Our house was as green as the youngest grass, encased in metal, doors and bars. The floor was glossy treated concrete, immaculately clean. Bedrooms flanked the living room, two left, one right, the master, with two closets. Behind was the kitchen and eating area, back towards the joyful voices of the splashing boys. The single bathroom was plenty, requiring only a little talking and planning. Our intense green home was not a microhome now so popular, for it clearly had a family in mind.

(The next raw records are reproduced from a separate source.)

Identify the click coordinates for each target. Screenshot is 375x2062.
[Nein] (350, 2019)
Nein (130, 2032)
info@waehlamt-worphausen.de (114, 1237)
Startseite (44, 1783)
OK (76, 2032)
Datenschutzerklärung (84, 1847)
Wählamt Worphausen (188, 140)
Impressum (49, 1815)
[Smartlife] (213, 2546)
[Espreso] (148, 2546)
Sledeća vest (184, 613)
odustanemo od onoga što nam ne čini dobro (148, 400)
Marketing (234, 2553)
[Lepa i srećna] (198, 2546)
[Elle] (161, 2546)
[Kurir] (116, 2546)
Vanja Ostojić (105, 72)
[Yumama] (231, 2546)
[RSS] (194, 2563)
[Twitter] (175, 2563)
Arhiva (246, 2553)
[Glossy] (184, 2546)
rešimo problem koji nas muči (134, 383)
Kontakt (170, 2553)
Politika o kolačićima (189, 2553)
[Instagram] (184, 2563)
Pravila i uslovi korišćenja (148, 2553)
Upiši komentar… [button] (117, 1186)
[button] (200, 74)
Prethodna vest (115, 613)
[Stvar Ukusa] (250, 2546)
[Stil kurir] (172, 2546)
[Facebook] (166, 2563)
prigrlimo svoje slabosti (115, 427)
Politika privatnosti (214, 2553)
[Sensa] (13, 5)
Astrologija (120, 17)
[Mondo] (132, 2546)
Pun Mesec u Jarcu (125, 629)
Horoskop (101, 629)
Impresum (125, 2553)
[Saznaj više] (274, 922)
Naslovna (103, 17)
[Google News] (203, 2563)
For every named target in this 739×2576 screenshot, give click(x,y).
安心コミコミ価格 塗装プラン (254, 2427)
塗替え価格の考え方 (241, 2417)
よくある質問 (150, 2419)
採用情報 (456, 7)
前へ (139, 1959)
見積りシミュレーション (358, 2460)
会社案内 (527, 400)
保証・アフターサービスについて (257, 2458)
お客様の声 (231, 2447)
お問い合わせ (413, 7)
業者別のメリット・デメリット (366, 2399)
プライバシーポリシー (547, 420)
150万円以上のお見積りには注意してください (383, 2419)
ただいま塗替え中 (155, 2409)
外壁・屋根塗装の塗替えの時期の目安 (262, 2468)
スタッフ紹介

Ours was one of several on the narrow lot with a parking lot out front. The pink home housed the maintenance man who told me the dogs in the neighborhood would not bother me, if that was God’s plan. Esther dressed, curled, combed, and cut hair in the front yellow building. I wondered what these homes once were before Esther found Airbnb. Was I living in a home where families had flourished, sons in the west bedroom and daughters in the east? Esther’s father built her these homes to rent out back in the eighties, she said, a little business on top of dressing hair.
Music, playing boys, curious dogs, ancient cemeteries, and wild birds make up this unique and central neighborhood. So the real question is, who would choose a soulless hotel in concrete San Antonio when you could have your own snug casita with Esther’s glossy brown floors?